**Problem requirements:** Of the lines in the data below, write out exactly those from the one holding "Task: Open antaraislamm's profile link" through the one holding "You are a computer-use agent. Viewport: 1024px", both included.

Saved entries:
========================

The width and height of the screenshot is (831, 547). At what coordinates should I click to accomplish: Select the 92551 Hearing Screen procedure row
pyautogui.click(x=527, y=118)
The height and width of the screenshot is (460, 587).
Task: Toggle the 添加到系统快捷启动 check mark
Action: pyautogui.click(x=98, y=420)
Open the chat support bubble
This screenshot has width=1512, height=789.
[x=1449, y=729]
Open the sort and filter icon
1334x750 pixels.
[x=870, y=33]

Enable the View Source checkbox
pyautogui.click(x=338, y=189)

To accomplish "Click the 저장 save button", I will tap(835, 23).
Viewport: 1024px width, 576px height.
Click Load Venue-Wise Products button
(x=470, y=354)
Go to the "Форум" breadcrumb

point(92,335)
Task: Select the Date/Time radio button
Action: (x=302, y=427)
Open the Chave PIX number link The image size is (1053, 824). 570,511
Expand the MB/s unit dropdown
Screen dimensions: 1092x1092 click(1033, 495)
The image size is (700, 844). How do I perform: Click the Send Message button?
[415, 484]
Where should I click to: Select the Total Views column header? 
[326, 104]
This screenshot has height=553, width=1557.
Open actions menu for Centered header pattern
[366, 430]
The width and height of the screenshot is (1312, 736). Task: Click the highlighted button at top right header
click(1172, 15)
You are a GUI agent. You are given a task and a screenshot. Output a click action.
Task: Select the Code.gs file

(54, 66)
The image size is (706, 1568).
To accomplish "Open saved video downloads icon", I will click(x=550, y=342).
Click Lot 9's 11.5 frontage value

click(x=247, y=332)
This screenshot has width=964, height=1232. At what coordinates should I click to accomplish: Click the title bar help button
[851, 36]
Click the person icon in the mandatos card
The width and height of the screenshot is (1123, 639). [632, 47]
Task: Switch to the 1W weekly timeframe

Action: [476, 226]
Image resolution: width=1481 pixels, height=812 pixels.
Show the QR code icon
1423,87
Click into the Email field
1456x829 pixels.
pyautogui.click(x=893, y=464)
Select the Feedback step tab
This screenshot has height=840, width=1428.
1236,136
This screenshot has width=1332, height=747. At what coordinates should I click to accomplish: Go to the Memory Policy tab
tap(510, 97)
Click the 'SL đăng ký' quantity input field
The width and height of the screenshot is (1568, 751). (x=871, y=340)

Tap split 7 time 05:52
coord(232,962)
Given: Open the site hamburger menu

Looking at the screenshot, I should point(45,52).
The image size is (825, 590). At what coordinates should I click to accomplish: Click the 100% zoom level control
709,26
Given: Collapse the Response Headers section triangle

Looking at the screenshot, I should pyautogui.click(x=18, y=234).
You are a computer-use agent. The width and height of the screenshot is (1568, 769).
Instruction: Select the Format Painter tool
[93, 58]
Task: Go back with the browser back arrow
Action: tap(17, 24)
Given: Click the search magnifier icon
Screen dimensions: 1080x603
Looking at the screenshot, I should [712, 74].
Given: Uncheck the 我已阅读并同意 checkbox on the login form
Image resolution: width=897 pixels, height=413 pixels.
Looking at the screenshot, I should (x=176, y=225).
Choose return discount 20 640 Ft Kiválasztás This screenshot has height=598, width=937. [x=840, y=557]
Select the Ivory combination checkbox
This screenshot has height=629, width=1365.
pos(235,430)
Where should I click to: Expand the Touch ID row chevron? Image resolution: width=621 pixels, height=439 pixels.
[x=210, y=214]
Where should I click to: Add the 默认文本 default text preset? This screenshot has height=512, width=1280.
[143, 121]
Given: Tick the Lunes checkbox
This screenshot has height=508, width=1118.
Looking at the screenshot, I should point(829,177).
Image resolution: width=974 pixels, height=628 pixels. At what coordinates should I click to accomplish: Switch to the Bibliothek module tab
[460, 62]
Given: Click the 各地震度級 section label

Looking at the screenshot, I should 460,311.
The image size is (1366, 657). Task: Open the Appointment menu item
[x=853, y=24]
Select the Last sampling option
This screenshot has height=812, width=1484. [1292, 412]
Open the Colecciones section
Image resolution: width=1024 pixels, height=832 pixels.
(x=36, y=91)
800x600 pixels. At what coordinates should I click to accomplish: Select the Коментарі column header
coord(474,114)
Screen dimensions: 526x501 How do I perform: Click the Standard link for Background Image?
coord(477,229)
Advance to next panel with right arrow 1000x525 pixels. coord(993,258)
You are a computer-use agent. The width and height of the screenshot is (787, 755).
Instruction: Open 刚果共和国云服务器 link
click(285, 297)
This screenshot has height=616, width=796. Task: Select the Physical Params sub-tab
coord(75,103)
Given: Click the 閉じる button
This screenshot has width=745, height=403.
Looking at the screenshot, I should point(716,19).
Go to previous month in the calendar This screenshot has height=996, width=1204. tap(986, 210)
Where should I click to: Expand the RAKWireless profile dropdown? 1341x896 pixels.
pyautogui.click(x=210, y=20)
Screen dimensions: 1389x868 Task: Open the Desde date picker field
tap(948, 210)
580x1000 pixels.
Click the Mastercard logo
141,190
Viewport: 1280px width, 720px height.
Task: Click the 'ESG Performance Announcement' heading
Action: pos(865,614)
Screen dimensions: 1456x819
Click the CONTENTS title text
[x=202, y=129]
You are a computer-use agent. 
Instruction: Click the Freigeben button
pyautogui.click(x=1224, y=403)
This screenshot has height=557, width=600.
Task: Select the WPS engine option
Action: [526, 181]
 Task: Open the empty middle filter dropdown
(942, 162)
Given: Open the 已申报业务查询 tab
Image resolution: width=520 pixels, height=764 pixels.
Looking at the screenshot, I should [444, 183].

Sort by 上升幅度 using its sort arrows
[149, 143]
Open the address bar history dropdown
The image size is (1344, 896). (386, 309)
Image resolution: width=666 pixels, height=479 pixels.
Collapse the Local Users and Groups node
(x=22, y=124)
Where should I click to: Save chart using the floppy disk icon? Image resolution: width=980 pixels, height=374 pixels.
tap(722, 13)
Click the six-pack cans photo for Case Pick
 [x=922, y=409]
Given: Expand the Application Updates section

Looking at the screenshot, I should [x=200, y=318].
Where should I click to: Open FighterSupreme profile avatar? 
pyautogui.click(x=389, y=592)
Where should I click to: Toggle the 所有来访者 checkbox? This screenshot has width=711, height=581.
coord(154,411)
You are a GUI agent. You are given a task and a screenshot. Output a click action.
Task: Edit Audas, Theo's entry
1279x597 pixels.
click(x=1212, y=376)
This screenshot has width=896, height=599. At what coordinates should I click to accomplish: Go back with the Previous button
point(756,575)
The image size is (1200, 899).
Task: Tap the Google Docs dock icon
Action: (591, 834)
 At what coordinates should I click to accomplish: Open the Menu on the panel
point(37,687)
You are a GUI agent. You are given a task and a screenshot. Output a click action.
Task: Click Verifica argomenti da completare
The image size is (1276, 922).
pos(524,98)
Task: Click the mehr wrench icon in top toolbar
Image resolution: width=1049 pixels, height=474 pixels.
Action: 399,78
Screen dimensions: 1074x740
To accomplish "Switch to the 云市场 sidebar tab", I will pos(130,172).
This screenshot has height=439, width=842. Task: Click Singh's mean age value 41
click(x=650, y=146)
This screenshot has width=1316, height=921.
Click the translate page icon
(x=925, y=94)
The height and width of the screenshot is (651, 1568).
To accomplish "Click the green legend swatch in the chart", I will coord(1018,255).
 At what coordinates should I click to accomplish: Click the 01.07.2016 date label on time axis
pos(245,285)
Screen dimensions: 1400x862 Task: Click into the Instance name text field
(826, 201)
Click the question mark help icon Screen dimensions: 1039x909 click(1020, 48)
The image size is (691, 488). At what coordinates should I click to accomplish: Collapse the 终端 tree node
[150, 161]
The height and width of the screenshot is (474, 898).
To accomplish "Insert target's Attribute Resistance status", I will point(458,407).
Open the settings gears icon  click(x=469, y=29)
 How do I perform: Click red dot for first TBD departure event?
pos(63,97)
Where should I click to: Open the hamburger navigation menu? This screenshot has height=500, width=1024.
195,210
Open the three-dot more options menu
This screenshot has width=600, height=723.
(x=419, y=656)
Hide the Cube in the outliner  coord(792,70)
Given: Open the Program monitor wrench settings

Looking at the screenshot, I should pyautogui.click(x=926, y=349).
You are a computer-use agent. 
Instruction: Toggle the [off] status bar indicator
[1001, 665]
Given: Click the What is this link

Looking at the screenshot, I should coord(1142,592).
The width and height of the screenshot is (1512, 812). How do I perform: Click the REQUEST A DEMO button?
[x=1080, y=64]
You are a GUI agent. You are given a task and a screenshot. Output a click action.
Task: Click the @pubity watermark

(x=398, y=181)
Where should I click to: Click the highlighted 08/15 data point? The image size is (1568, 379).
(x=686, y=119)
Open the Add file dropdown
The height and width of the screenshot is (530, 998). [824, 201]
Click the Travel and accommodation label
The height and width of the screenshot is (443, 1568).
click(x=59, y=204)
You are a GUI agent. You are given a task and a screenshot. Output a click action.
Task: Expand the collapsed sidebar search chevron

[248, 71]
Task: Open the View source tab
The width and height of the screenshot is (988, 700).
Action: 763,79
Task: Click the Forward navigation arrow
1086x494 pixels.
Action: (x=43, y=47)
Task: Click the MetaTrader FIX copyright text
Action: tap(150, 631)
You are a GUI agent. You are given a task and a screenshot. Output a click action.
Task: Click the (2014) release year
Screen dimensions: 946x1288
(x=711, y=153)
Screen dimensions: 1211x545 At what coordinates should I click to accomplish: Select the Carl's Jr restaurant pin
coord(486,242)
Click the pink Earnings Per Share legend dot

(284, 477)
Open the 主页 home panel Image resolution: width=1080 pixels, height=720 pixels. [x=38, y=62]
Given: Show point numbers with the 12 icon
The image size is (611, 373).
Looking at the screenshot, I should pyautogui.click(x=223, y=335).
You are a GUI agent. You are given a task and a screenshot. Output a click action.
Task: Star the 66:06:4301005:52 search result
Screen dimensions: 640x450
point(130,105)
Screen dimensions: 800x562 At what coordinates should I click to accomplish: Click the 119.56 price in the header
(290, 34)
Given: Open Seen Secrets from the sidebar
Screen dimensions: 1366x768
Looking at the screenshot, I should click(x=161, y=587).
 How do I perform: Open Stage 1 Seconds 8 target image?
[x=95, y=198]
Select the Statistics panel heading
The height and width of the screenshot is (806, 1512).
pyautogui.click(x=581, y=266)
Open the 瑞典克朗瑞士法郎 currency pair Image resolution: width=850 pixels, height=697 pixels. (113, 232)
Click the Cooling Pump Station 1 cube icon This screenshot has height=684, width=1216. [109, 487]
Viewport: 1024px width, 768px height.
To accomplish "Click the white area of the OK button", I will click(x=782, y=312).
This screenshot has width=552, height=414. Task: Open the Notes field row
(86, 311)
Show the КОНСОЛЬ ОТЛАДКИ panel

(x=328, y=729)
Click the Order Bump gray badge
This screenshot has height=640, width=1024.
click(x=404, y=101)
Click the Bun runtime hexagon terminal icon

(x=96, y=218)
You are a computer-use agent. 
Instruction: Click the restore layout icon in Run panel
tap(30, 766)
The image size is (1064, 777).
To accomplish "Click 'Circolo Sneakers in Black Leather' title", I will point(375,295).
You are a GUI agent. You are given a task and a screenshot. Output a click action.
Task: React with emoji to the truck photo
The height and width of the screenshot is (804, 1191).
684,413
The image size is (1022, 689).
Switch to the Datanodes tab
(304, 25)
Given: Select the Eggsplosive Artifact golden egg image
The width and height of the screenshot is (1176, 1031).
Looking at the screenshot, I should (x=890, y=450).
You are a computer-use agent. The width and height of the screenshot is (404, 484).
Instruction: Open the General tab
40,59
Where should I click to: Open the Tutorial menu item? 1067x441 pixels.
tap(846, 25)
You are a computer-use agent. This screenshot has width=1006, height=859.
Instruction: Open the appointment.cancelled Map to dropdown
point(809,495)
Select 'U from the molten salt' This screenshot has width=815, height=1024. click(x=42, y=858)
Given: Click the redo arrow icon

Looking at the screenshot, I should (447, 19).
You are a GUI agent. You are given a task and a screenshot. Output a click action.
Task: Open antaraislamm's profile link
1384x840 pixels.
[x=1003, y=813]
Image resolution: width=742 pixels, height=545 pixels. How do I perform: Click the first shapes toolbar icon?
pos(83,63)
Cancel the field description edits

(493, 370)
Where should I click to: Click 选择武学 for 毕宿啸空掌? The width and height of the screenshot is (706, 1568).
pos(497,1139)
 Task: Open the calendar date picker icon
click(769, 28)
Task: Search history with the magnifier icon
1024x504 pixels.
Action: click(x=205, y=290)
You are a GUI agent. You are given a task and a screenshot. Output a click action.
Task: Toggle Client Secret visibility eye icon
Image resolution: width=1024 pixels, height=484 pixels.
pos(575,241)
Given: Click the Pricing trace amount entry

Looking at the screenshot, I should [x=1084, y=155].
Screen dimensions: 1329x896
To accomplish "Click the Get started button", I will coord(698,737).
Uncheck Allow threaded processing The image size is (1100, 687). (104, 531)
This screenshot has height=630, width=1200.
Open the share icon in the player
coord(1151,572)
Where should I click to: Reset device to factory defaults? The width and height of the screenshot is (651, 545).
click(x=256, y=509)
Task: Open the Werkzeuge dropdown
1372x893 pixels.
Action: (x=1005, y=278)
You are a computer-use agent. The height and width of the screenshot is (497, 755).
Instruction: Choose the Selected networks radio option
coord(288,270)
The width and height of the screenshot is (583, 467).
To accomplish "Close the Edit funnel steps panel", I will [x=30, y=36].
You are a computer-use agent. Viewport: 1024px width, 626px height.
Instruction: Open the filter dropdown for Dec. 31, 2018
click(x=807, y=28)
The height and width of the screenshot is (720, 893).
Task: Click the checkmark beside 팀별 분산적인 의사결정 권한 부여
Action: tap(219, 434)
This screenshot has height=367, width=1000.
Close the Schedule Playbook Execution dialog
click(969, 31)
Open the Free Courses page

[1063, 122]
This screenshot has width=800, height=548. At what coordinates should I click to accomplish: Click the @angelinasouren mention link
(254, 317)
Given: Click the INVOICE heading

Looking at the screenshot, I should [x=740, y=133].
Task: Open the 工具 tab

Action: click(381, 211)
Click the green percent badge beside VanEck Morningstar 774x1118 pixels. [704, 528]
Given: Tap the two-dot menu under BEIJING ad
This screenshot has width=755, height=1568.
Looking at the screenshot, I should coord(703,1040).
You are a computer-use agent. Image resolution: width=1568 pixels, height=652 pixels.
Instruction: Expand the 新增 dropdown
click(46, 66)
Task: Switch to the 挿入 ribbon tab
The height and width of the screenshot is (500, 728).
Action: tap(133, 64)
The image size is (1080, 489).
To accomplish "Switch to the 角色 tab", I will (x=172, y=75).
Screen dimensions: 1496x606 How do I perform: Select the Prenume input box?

========================

**Solved exercise:**
Task: Open antaraislamm's profile link
1384x840 pixels.
[x=1003, y=813]
Image resolution: width=742 pixels, height=545 pixels. How do I perform: Click the first shapes toolbar icon?
pos(83,63)
Cancel the field description edits

(493, 370)
Where should I click to: Click 选择武学 for 毕宿啸空掌? The width and height of the screenshot is (706, 1568).
pos(497,1139)
 Task: Open the calendar date picker icon
click(769, 28)
Task: Search history with the magnifier icon
1024x504 pixels.
Action: click(x=205, y=290)
You are a GUI agent. You are given a task and a screenshot. Output a click action.
Task: Toggle Client Secret visibility eye icon
Image resolution: width=1024 pixels, height=484 pixels.
pos(575,241)
Given: Click the Pricing trace amount entry

Looking at the screenshot, I should [x=1084, y=155].
Screen dimensions: 1329x896
To accomplish "Click the Get started button", I will coord(698,737).
Uncheck Allow threaded processing The image size is (1100, 687). (104, 531)
This screenshot has height=630, width=1200.
Open the share icon in the player
coord(1151,572)
Where should I click to: Reset device to factory defaults? The width and height of the screenshot is (651, 545).
click(x=256, y=509)
Task: Open the Werkzeuge dropdown
1372x893 pixels.
Action: (x=1005, y=278)
You are a computer-use agent. The height and width of the screenshot is (497, 755).
Instruction: Choose the Selected networks radio option
coord(288,270)
The width and height of the screenshot is (583, 467).
To accomplish "Close the Edit funnel steps panel", I will [x=30, y=36].
You are a computer-use agent. Viewport: 1024px width, 626px height.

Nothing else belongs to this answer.